After the 1917 revolution, the Russian army signed an armistice with the Ottoman army in Yerznka on December 18, 1917 and retreated, recognizing the right of the Armenians of Turkish (Western) Armenia to self-determination until their independence on December 29, 1917 (1st Act of Independence of Western Armenia).


After Russia recognized the independence of Western Armenia in 1918, in the period from March to April, Andranik was the head of the administration of Western Armenia, Western Armenia wore the Russian flag, its actual capital was the city of Van.

At the beginning of 1918, Andranik led the defense of the future Armenian capital of Erzurum (Karin), but was forced to retreat. In May 1918, Turkish troops stopped near Yerevan. The resistance in Sardarapat took place from 24 to 27 May 1918. The Armenian National Council, which ruled from Tbilisi, proclaimed its sovereignty over the regions of Armenia on May 30, 1918, and then signed the Batumi Treaty with the Ottoman Empire on June 4, 1918, according to which the Caucasian Armenian Republic renounced its rights to Lake Sevan, Zangezur and Karabakh.

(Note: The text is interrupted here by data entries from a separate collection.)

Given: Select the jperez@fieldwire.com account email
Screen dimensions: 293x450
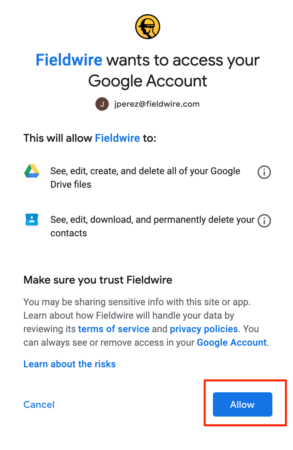Looking at the screenshot, I should pos(157,104).
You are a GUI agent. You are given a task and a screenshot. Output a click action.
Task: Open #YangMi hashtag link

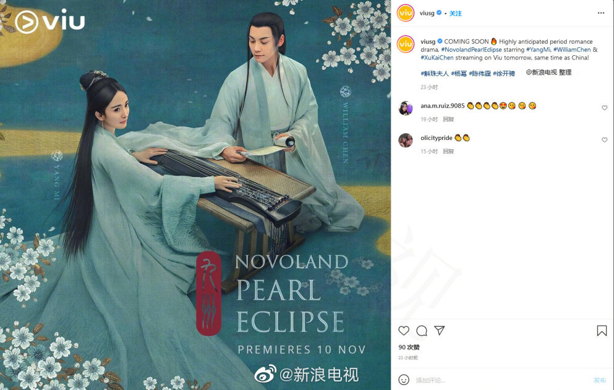(x=538, y=50)
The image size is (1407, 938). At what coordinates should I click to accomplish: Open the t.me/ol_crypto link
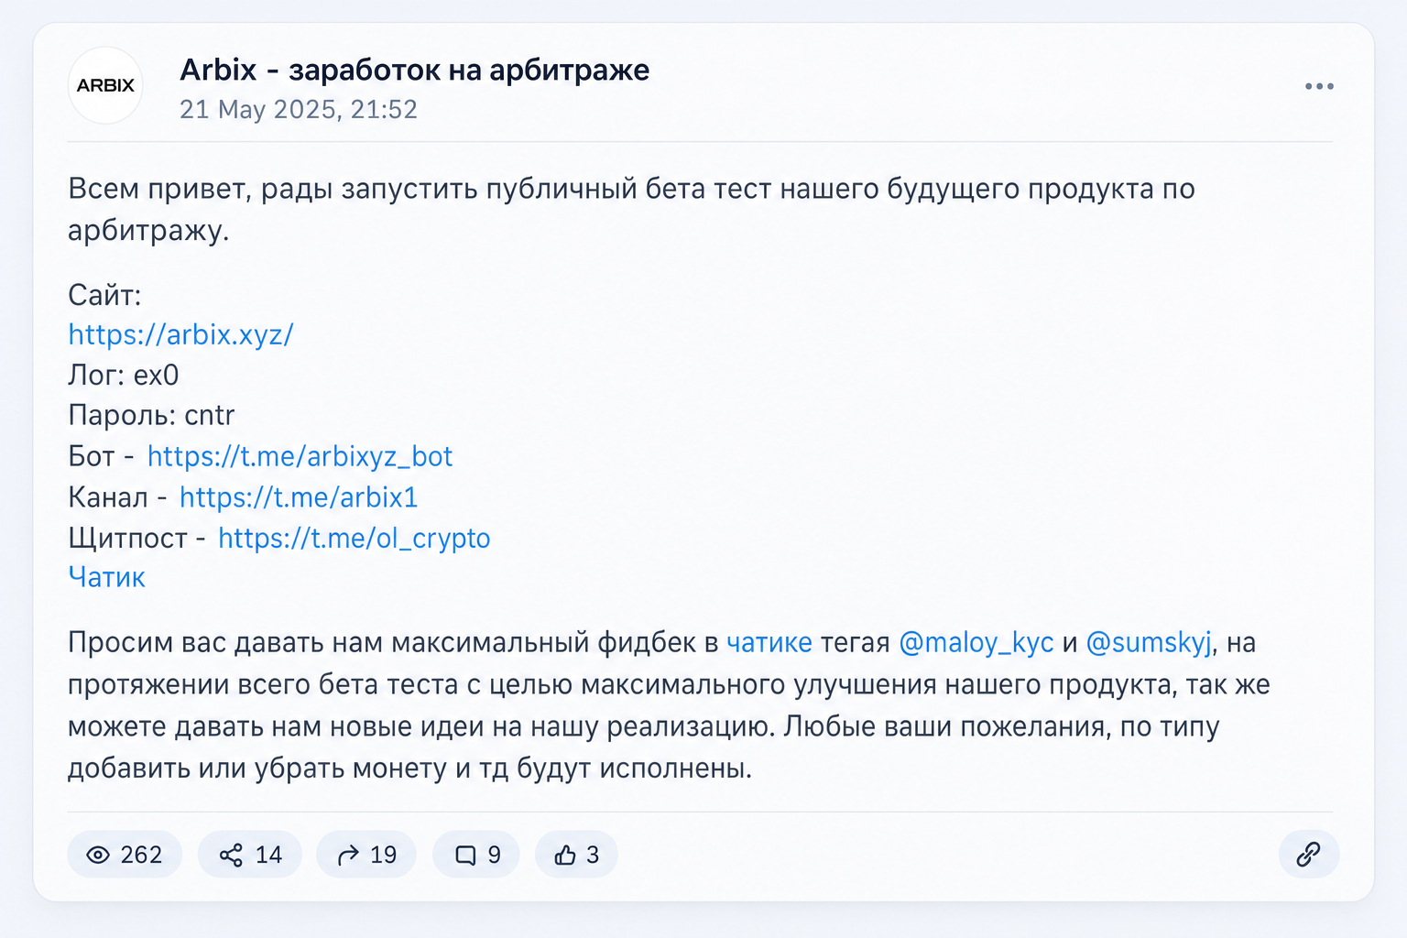[354, 538]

Andranik never agreed with the existence of that Caucasian Republic of Armenia, since it included only a small part of Armenia, previously recognized as independent by Russia. Andranik, regardless of the Republic of Armenia, fought in Zangezur against the Azerbaijani-Turkish troops and helped to keep them in Armenia. But the Dashnaktsutyun government condemned Andranik for this decision. The Ottoman Empire suffered an official defeat in the First World War, and the Mudros Armistice was signed on October 30, 1918.

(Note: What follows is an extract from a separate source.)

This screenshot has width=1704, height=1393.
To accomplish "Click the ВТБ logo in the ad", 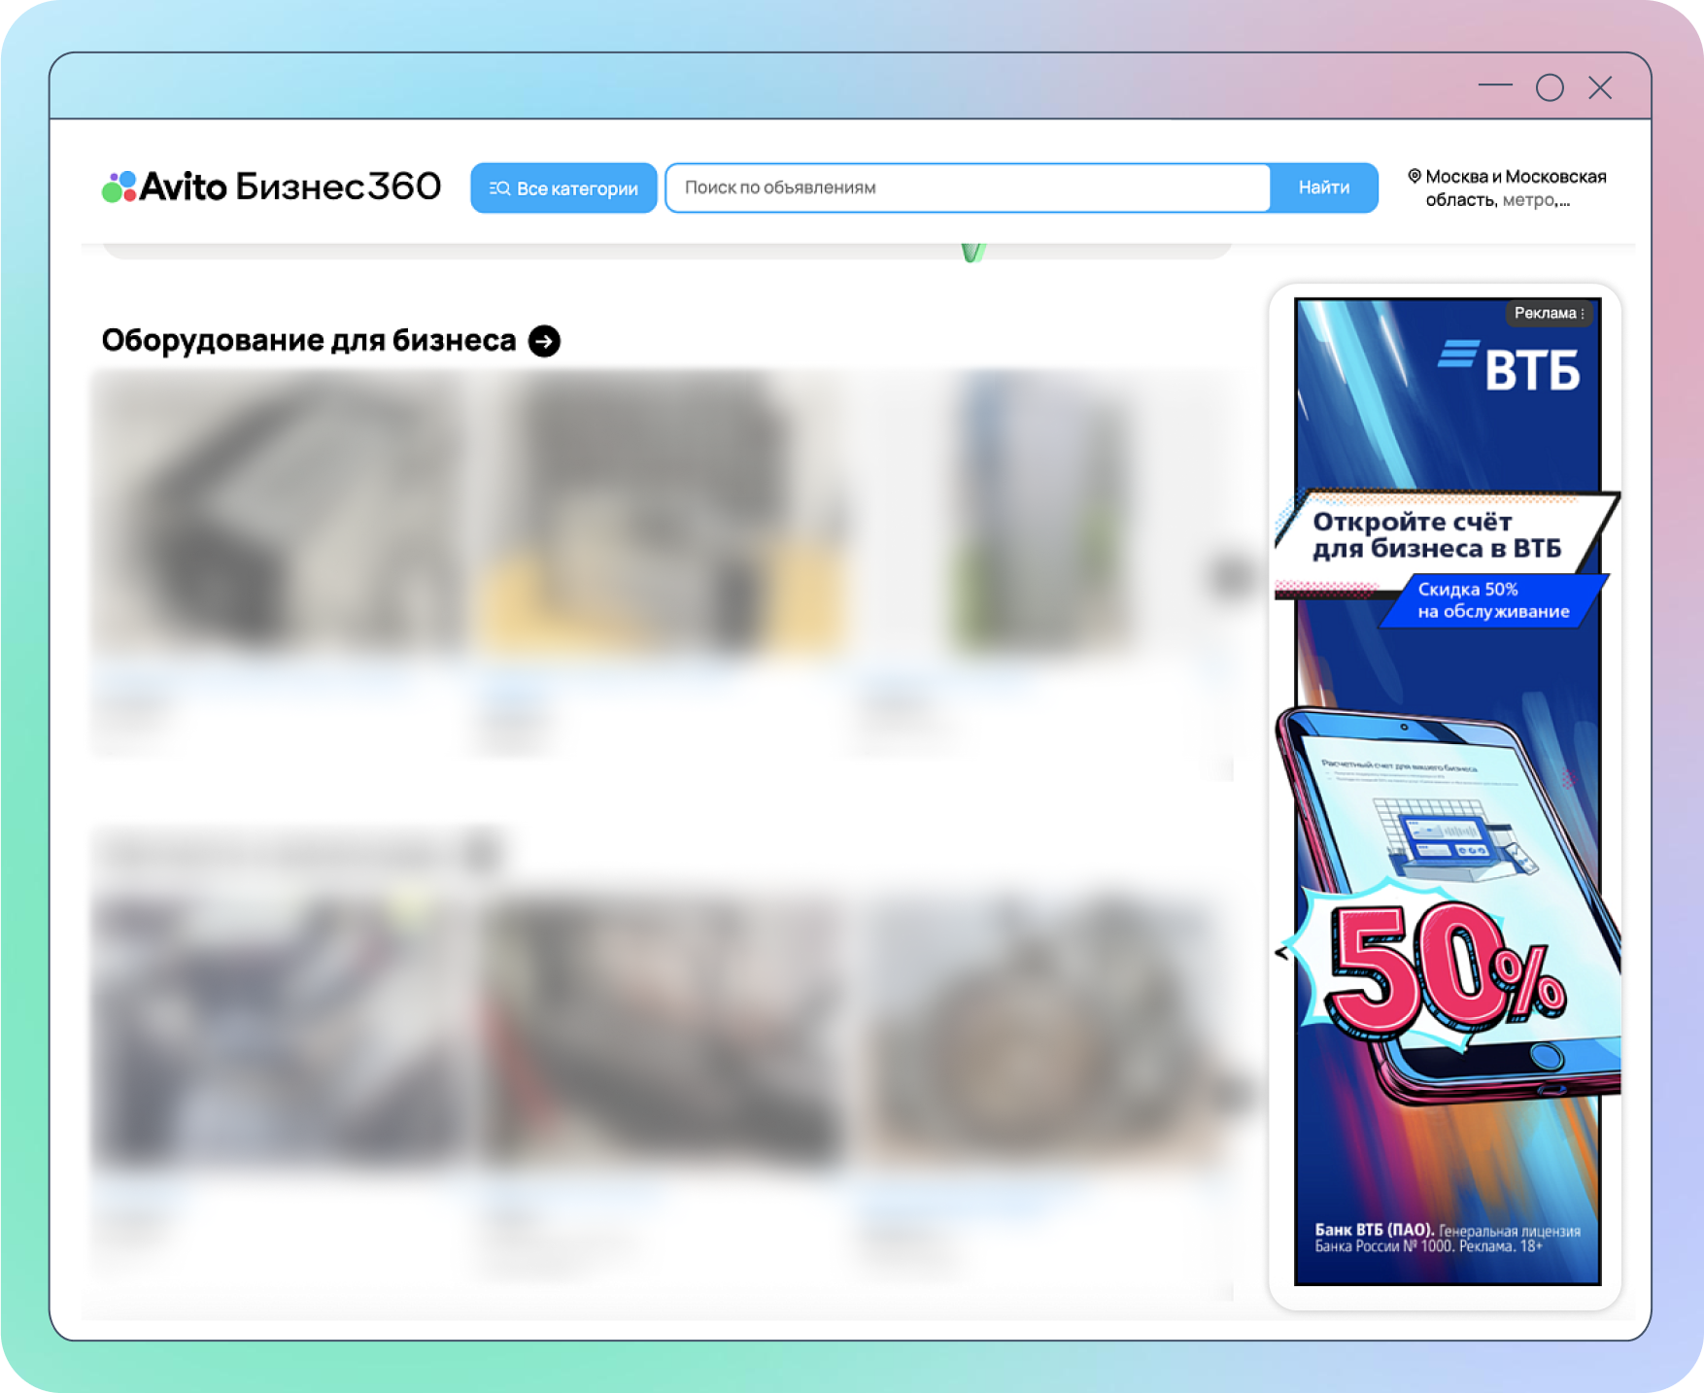I will coord(1510,367).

In November 1918, the Ottoman troops evacuated Karabakh, and at the end of October of the same year, Andranik's forces were concentrated in Karabakh and Zangezur. Before leaving for Karabakh, Andranik was sure that the local Armenians would support him in the fight against the Azerbaijanis. In mid-November 1918, he received letters from Armenian officials in Karabakh asking Andranik to postpone the attack for 10 days in order to negotiate with local Muslims. According to Hovhannisyan, "the lost time has become decisive." At the end of November, Andranik's forces moved to Shushi, the main Armenian cultural center of Karabakh. After fierce battles with the Kurds, his troops invaded the surrounding villages of Abdallar (Lachin).

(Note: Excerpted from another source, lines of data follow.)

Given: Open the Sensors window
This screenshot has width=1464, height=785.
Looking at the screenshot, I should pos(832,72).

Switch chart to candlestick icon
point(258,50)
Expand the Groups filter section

In early December, Andranik was about 40 km from Shushi when he received a message from British General Thomson, who was in Baku at the time, calling for the withdrawal of his troops from Karabakh "After the end of World War II, any further military actions by Armenia will undermine the solution of the Armenian issue, which will soon be discussed at a peace conference in Europe." Andranik, having "trusted the British," returned to Zangezur, since all other issues had to be resolved during the peace conference. Andranik left Armenia in 1919, spending his last years in Bulgaria and the USA. He settled in Fresno, California, in 1922 and died five years later, in 1927, at the age of 62. Andranik is a national hero of Armenia, his statues are installed in several countries. Streets and squares were named after the legendary Andranik, songs, poems and novels were composed about him.